The Court agreed. Whichever way one approached it, plaintiff had not met her burden of showing that there was a class-wide method of awarding relief that was consistent with her theory of deceptive and fraudulent business practices, false advertising, or common law fraud (or the alternative theory of restitution based on quasi-contract). Plaintiff had not offered any expert testimony demonstrating that the market price of Ben & Jerry's ice cream with the "all natural" designation was higher than the market price of Ben & Jerry's without the "all natural" designation. More importantly, plaintiff had not offered sufficient expert testimony demonstrating a gap between the market price of Ben & Jerry's "all natural" ice cream and the price it purportedly should have sold for if it had not been labeled "all natural" – or evidence demonstrating that consumers would be willing to pay a premium for "all natural" ice cream that was made with cocoa alkalized with a "natural" alkali, and did in fact pay such a premium.

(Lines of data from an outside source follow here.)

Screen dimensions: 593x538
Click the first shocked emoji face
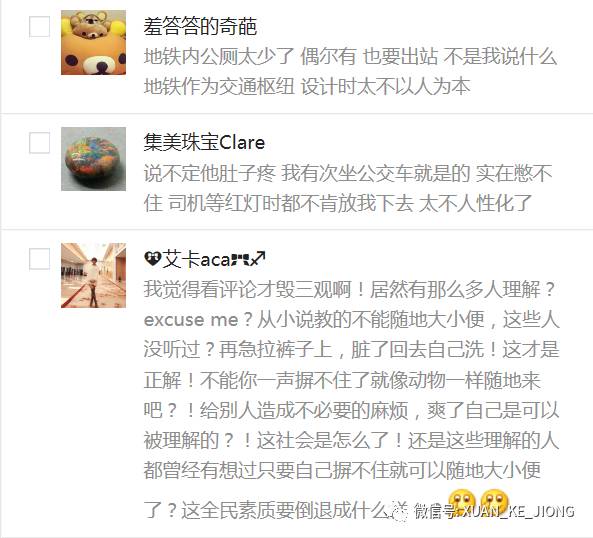(461, 501)
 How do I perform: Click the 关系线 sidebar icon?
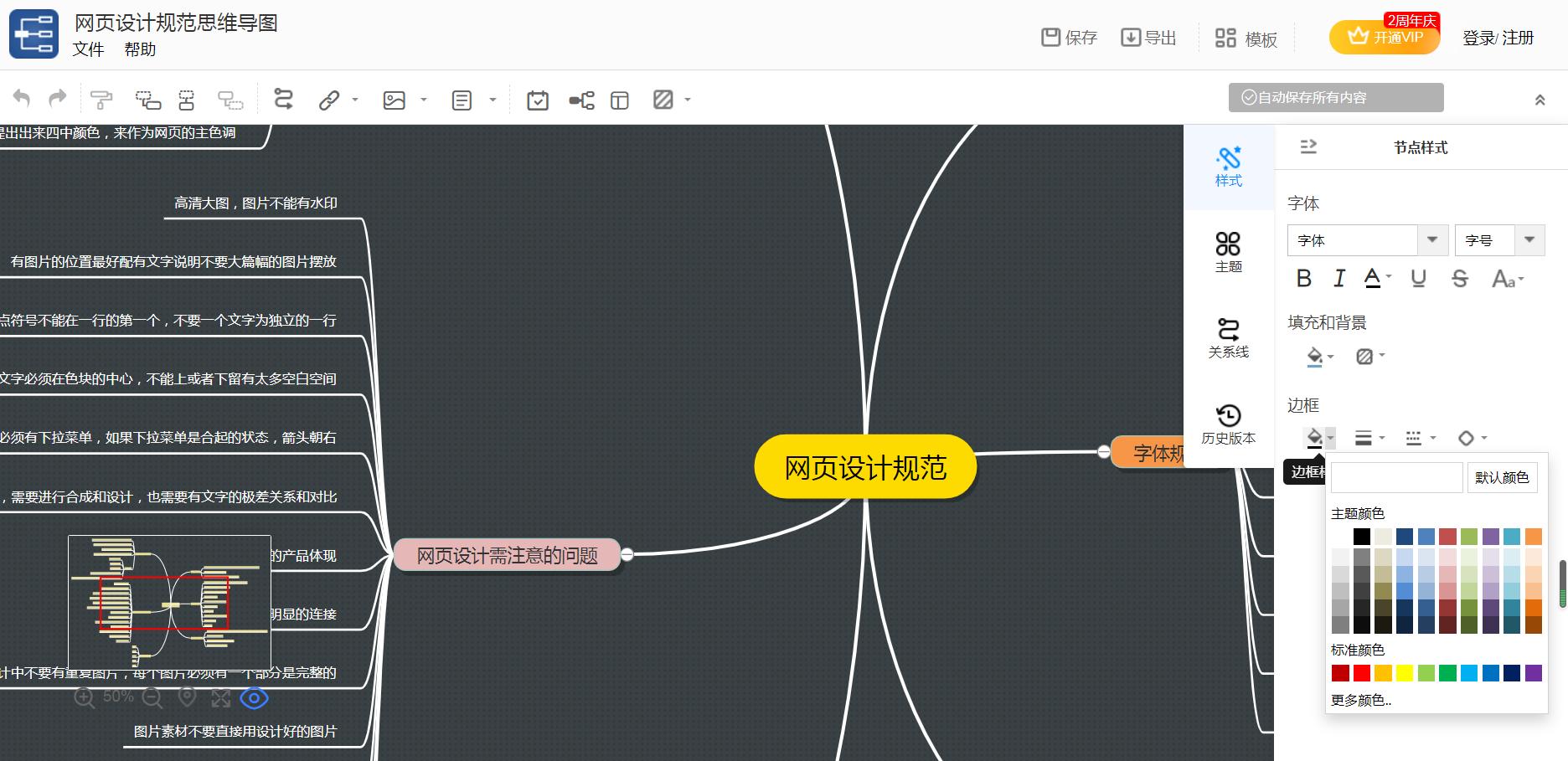pyautogui.click(x=1228, y=337)
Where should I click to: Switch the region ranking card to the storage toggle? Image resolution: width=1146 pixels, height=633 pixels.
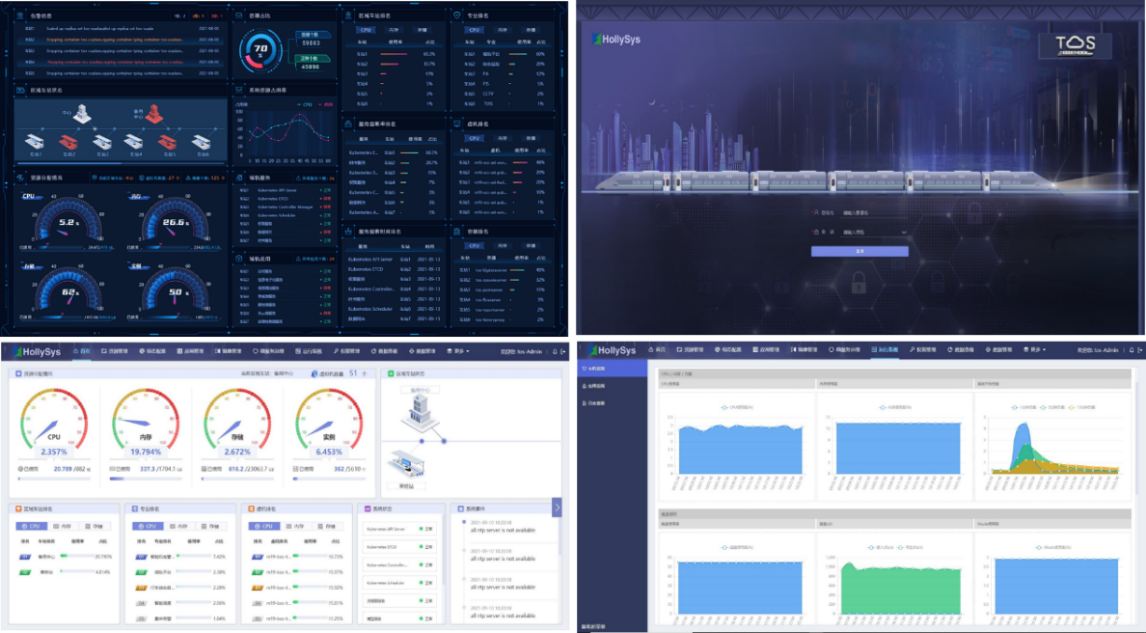point(96,525)
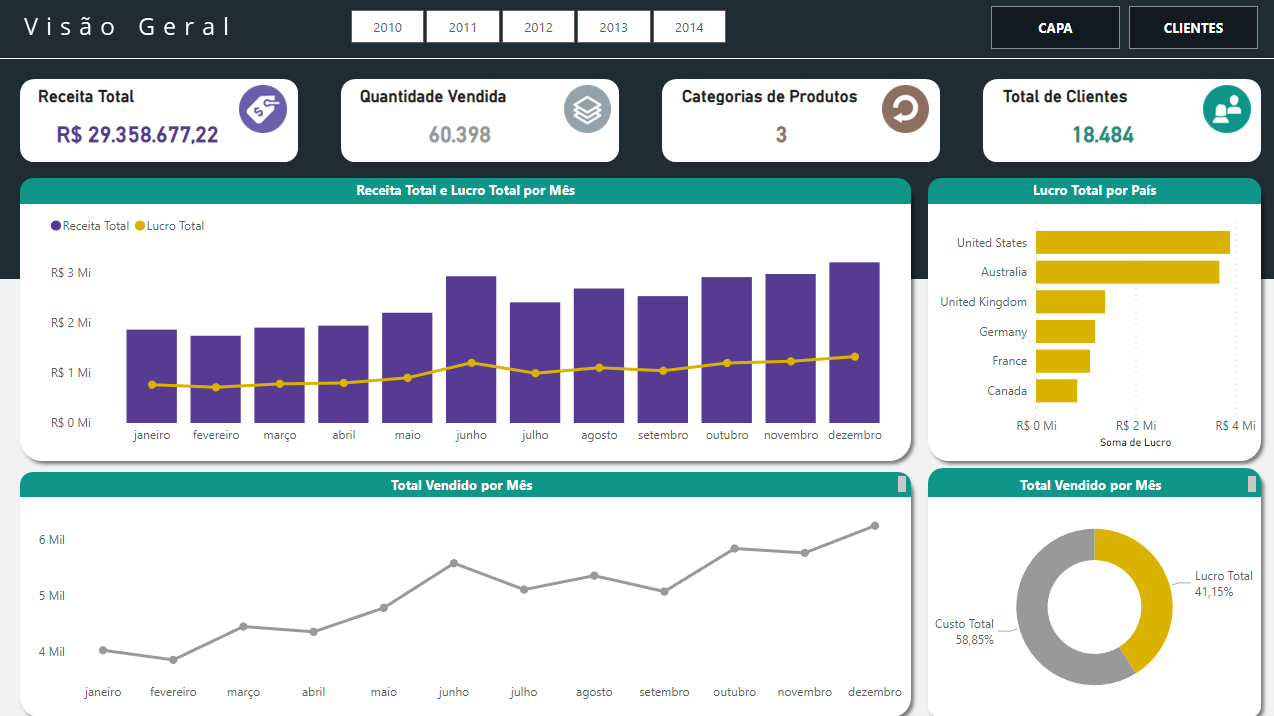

Under Comcast, the plaintiff is required to provide evidentiary proof showing a class-wide method of awarding relief that is consistent with plaintiff's theory of liability. See 133 S.Ct. at 1432. Here, however, plaintiff provided no such damages evidence, and the failure to offer a damages model that was capable of measurement across the entire class for purposes of Rule 23(b)(3) barred her effort to obtain certification of the class.